13Si, comme l’illustre la figure 3, on tient compte d’autres facteurs tels la proportion de la population active qui est assurée, les impôts, les coûts du travail, etc., on trouve que le taux de subvention implicite ainsi calculé est tout d’abord passé de 20 % en 1971 à 330 % en 1972 au Québec. En Ontario, toutefois, en raison de taux de chômage régionaux plus faibles, cette montée n’a pas dépassé les 230 %. L’accroissement des taux de subvention implicites de l’assurance-chômage est donc en mesure d’expliquer en partie à la fois la montée des taux de chômage au Québec et en Ontario dans les années soixante-dix et le fait que la détérioration ait été plus prononcée au Québec. Par la suite, le taux de subvention implicite a évolué selon la formule d’indexation des prestations, les taux de chômage régionaux et selon les amendements apportés à la loi. Alors que la formule d’indexation et les taux de chômage régionaux ont pu contribuer à expliquer la hausse du taux de subvention implicite dans les années qui ont suivi la période d’inflation de 1979-19801, puis la récession de 1981-1982, les amendements apportés à la loi ont été de nature plutôt restrictive. En 1990, finalement, comme l’indique la figure 3, le gouvernement fédéral adoptait une loi qui réduisait à 109 % le taux de subvention implicite dans le cas du Québec.

▶ **Section des données**
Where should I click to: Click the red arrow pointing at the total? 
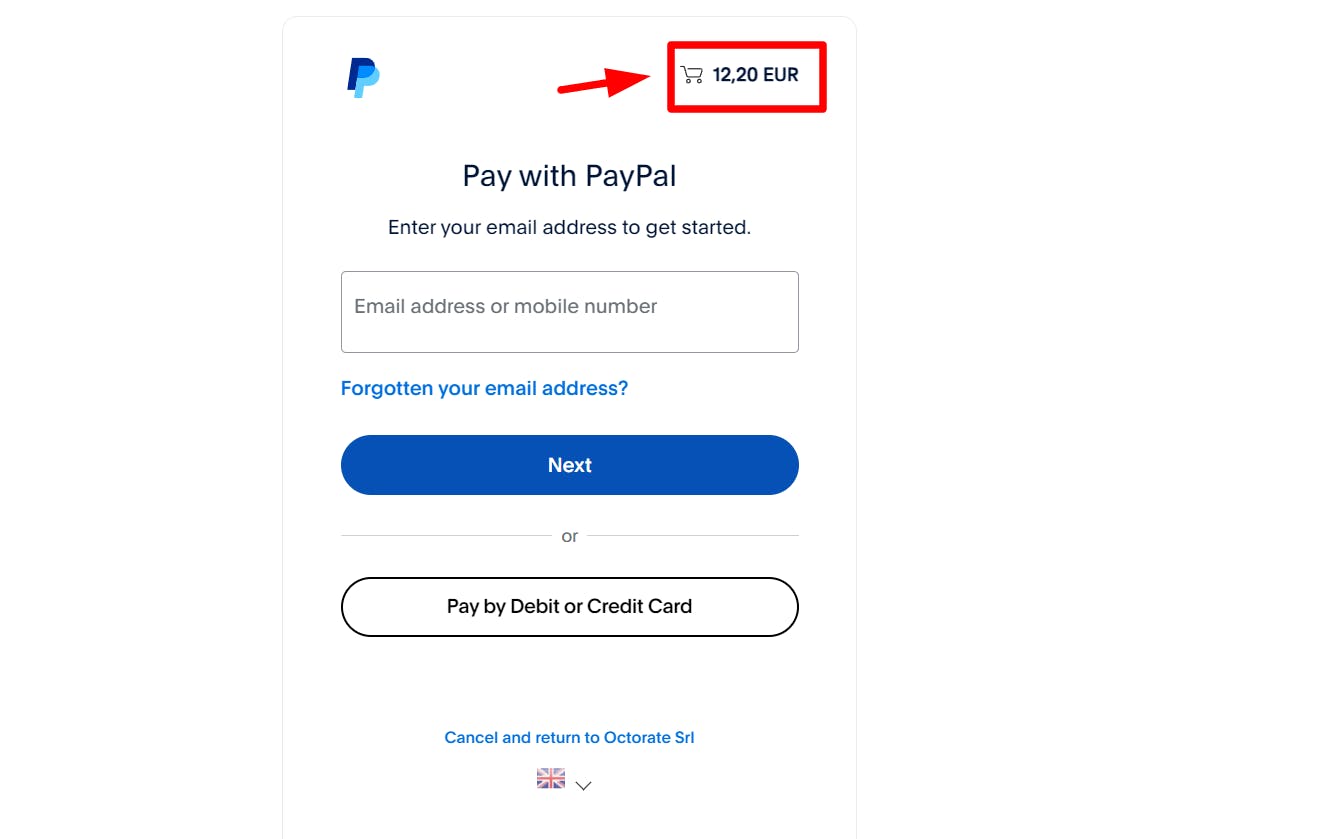tap(604, 82)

▶ **Exercice court**
Relevez tous les pourcentages qui figurent dans le texte sur l'assurance-chômage au Québec et en Ontario.

▶ **Réponse rédigée**
Les pourcentages sont 20 %, 330 %, 230 % et 109 %.